Je suis ressorti de Dalloway avec un sentiment assez mitigé. Sur le papier, le film avait vraiment tout pour me plaire : un thriller autour de l’intelligence artificielle, un huis clos moderne, et cette idée d’une machine qui s’immisce dans la création artistique. C’est clairement un sujet actuel et prometteur, surtout quand on voit à quel point l’IA prend de plus en plus de place dans nos vies. Malheureusement, j’ai trouvé que le film n’allait jamais aussi loin qu’il le prétend.

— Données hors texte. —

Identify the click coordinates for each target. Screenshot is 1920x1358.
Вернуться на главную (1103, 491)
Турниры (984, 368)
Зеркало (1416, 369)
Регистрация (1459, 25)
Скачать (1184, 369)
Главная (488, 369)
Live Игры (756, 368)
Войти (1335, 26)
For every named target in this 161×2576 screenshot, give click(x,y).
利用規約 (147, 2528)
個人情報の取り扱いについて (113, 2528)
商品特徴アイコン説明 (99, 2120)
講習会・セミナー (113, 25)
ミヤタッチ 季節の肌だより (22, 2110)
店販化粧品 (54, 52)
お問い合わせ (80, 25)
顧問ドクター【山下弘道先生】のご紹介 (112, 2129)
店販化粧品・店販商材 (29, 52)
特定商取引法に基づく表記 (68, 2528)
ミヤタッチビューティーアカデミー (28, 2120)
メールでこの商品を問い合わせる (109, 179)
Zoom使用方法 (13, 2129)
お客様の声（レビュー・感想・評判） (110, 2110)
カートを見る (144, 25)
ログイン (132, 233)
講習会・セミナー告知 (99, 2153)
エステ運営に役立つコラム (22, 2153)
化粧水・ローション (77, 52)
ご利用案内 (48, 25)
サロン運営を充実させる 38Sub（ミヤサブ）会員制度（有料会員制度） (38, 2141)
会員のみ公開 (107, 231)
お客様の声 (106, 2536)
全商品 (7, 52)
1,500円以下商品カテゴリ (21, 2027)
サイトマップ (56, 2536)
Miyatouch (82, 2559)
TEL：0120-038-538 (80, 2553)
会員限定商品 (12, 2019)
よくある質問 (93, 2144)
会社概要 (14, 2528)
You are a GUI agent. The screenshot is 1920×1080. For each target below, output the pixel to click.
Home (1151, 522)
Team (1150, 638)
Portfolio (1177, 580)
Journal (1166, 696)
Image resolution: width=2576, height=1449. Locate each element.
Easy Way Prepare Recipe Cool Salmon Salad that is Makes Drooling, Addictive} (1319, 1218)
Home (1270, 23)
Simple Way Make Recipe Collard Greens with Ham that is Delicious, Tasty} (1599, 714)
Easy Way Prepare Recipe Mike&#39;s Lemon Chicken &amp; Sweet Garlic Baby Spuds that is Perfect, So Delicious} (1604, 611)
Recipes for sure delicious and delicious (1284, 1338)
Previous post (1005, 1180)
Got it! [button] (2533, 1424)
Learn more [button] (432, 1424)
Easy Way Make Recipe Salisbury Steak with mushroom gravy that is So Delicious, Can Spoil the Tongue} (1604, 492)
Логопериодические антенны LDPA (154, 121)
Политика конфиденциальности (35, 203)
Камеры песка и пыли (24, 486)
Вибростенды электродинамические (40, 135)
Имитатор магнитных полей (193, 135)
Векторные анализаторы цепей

Il y a pourtant une vraie ambiance, assez froide et clinique, qui fonctionne bien au début. La mise en scène installe un malaise progressif, et j’ai aimé cette sensation d’être observé en même temps que l’héroïne. Mais plus le film avance, plus il devient prévisible. J’ai rapidement deviné où ça allait, et du coup la tension est retombée assez vite. On sent que le scénario suit des rails un peu trop classiques pour ce genre d’histoire.
Côté personnages, là aussi je suis resté un peu à distance. Clarissa est intéressante sur le papier, surtout avec son blocage créatif et son passé, mais je n’ai pas réussi à vraiment m’attacher à elle. Les seconds rôles manquent un peu d’épaisseur, et certains dialogues m’ont paru un peu artificiels. C’est dommage, parce qu’il y avait matière à creuser des choses plus fortes, notamment sur la dépendance à la technologie ou la manipulation psychologique.
Cela dit, tout n’est pas à jeter. Il y a de bonnes idées, quelques scènes efficaces, et le film reste regardable sans ennui. Mais j’en attendais plus, surtout venant de Yann Gozlan qui nous a déjà habitués à des thrillers plus maîtrisés. Au final, Dalloway est un film intéressant mais frustrant, qui effleure de grandes thématiques sans jamais vraiment les exploiter à fond.